Human Immunodeficiency Virus Reverse Transcriptase and Protease Sequence Database: an expanded data model integrating natural language text and sequence analysis programs

Rami Kantor ¹, Rhoderick Machekano ¹, Mathew J Gonzales ¹, Kathryn Dupnik ¹, Jonathan M Schapiro ^1,2, Robert W Shafer ^1,^a

PMCID: PMC29795 PMID: 11125118

Abstract

The HIV Reverse Transcriptase and Protease Sequence Database is an on-line relational database that catalogs evolutionary and drug-related sequence variation in the human immunodeficiency virus (HIV) reverse transcriptase (RT) and protease enzymes, the molecular targets of anti-HIV therapy (http://hivdb.stanford.edu). The database contains a compilation of nearly all published HIV RT and protease sequences, including submissions from International Collaboration databases and sequences published in journal articles. Sequences are linked to data about the source of the sequence sample and the antiretroviral drug treatment history of the individual from whom the isolate was obtained. During the past year 3500 sequences have been added and the data model has been expanded to include drug susceptibility data on sequenced isolates. Database content has also been integrated with didactic text and the output of two sequence analysis programs.

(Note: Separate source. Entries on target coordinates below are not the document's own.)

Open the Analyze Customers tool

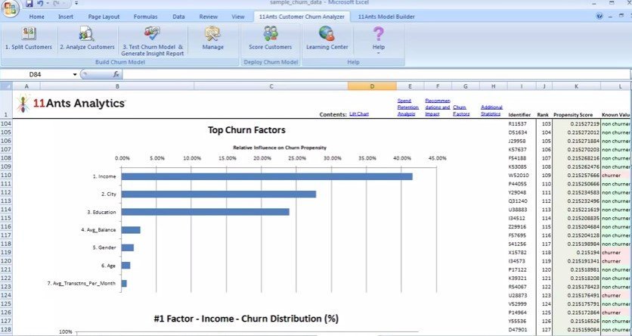point(86,34)
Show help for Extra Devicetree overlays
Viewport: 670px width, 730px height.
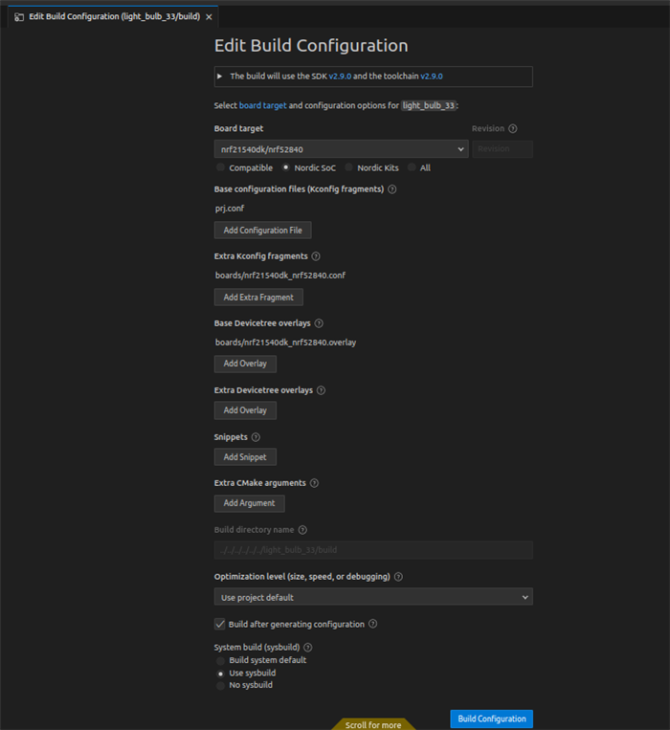321,390
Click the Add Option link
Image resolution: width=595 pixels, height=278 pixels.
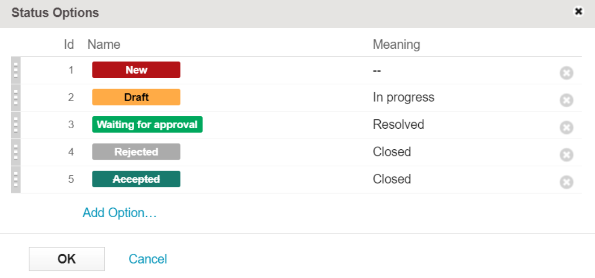click(119, 213)
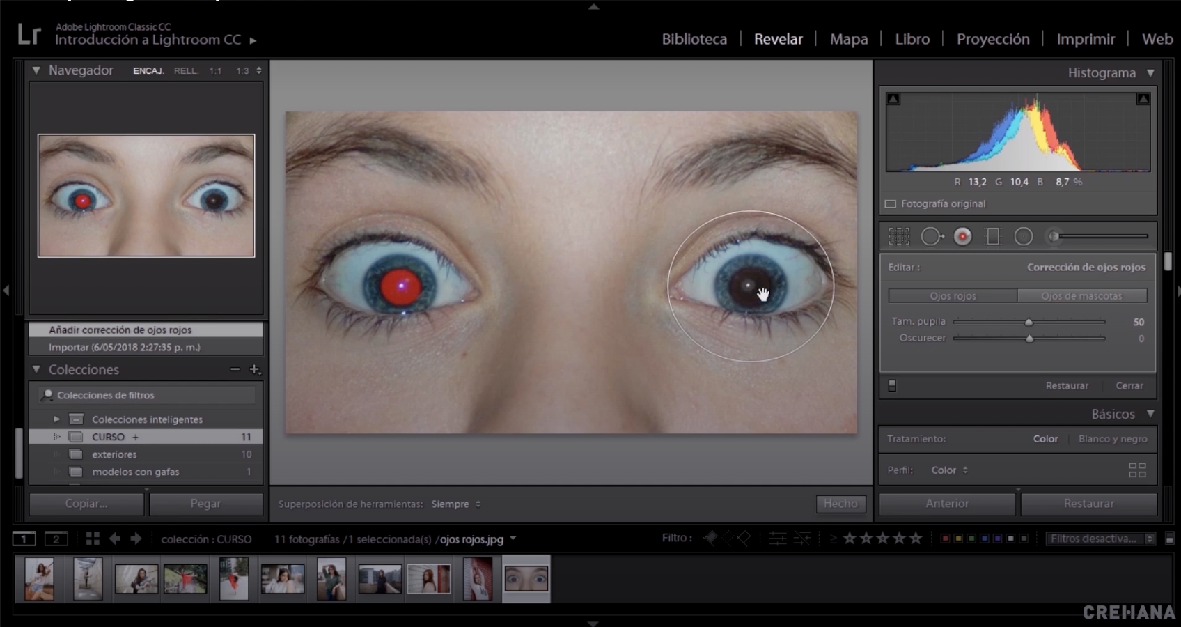Screen dimensions: 1181x627
Task: Select the Radial Filter tool
Action: (x=1024, y=236)
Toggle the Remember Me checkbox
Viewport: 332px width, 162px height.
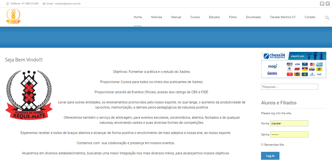[x=262, y=144]
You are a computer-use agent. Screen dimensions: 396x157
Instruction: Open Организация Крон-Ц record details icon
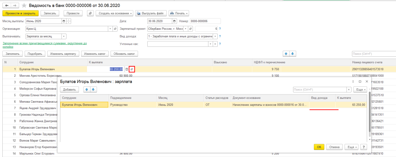pos(114,29)
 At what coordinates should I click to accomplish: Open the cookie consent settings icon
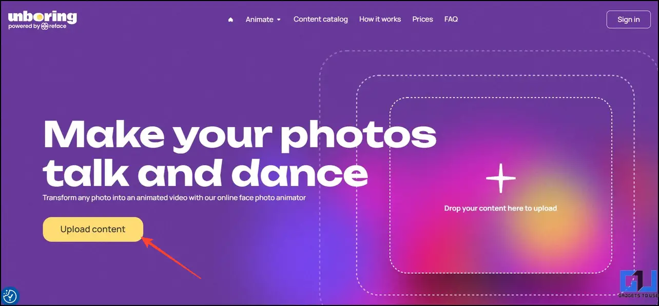point(10,296)
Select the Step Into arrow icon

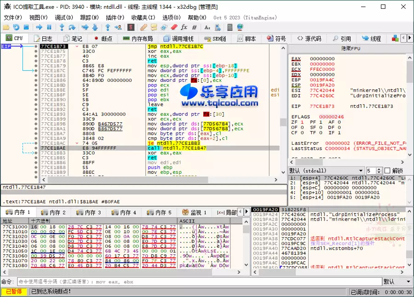pyautogui.click(x=61, y=28)

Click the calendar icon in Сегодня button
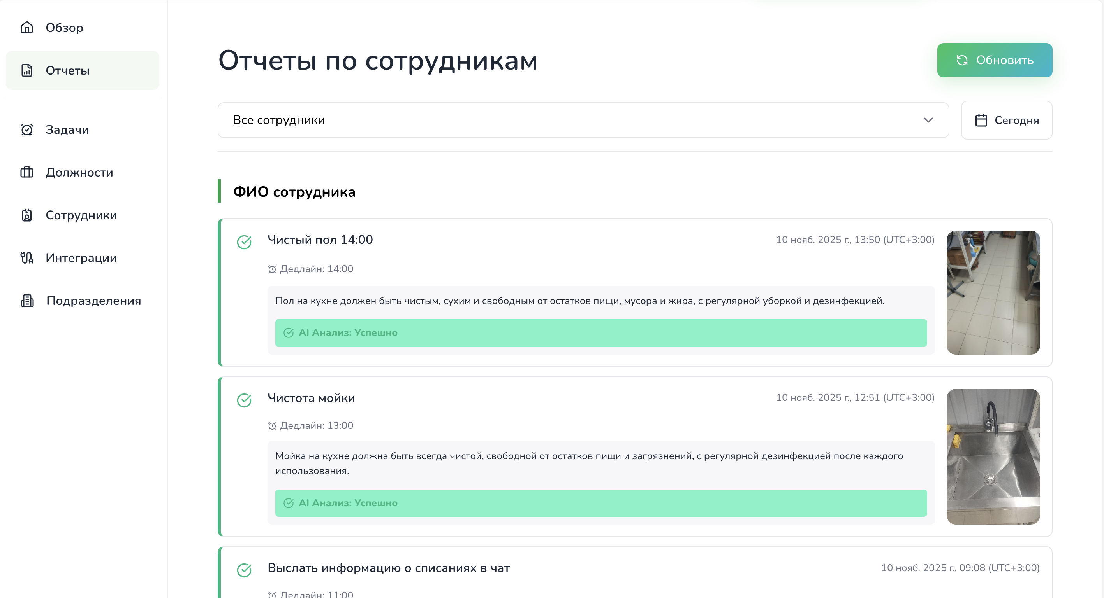pyautogui.click(x=981, y=120)
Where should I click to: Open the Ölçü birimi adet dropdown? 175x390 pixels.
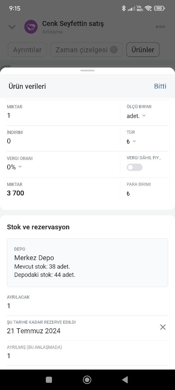click(136, 116)
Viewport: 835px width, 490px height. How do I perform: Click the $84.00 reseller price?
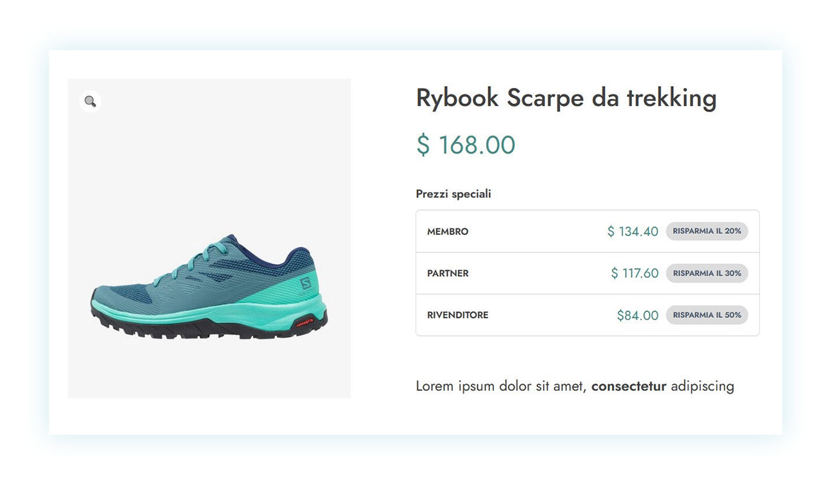[637, 315]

DATABASE RATIONALE AND HISTORY

Medical and biological relevance

Human immunodeficiency virus (HIV) reverse transcriptase (RT) and protease enzymes are the molecular targets of the 15 currently licensed antiretroviral drugs. Sequence changes in the genes coding for these enzymes are directly responsible for phenotypic resistance to RT and protease inhibitors. Individuals infected with drug-susceptible HIV isolates experience reductions in morbidity and mortality with appropriate antiretroviral drug therapy. In contrast, individuals infected with drug-resistant isolates do not usually respond to drug therapy (1). Assays for sequencing HIV RT and protease are commercially available and are widely used in clinical settings. However, the optimal means of interpreting RT and protease sequences is not known, and the potential utility of such sequence results in clinical settings is an area of intense clinical investigation (2).

HIV RT and protease

HIV RT is a heterodimer composed of a p66 subunit, which contains the DNA-binding groove and the active site, and a p51 subunit, which appears to function as a scaffold for the enzymatically active p66 subunit. HIV RT is responsible for RNA-dependent DNA polymerization, RNase H activity and DNA-dependent DNA polymerization. Although it is 560 amino acids in length, almost all known drug resistance mutations are found in the 5′-polymerase coding region, which is the region sequenced by most clinical laboratories. HIV protease is responsible for the post-translational processing of the viral gag and gag-pol polyproteins to yield the structural proteins and enzymes of the virus. The enzyme is an aspartic protease composed of two non-covalently associated, structurally identical monomers 99 amino acids in length. The protease has a binding cleft that specifically recognizes and cleaves at least 10 different sequences on viral precursor polyproteins.

HIV genetic variation

Genetic analysis of HIV isolates has revealed 10 different group M (main) subtypes, differing from one another by 10–30%, and several highly divergent group O and group N outlier sequences (3). Sequences of HIV isolates collected from around the world provide evidence for naturally occurring genetic polymorphisms; sequences of isolates from persons receiving anti-HIV drug therapy indicate genetic changes selected under antiretroviral drug pressure that may be associated with drug resistance. Sequences within the HIV RT and Protease Sequence Database indicate that ~40% of the 99 amino acids in the protease are polymorphic in untreated individuals, and up to 67% are polymorphic in patients receiving antiretroviral therapy. In the RT, percentages of polymorphisms are ~25 and 40%, respectively.

Database history

The HIV RT and Protease Sequence Database is a relational database begun in 1998 as a catalog of sequences linked to data about the source of the sequence sample and the antiretroviral drug treatment history of the individual from whom the isolate was obtained. The database schema has been described in detail in earlier publications (4,5). During the past year, the data model has been expanded to include phenotypic drug susceptibility data and other data pertaining to the interpretation of RT and protease sequences obtained in clinical settings. In addition, two sequence analysis programs and didactic text have been integrated via hyperlinks to specific database queries. In the sections that follow, we will review key database features with an emphasis on those that were introduced within the past year.

DATABASE OVERVIEW

Table 1 contains a summary of the key web pages in the database divided into three sections: documentation, queries and sequence analysis programs. As of September 15, 2000, the database contained 7909 sequences from 2215 individuals, including 4038 RT and 3871 protease sequences. These sequences include 5820 sequences published in GenBank and 2089 sequences from published journal articles. The database also contains >3500 drug susceptibility results.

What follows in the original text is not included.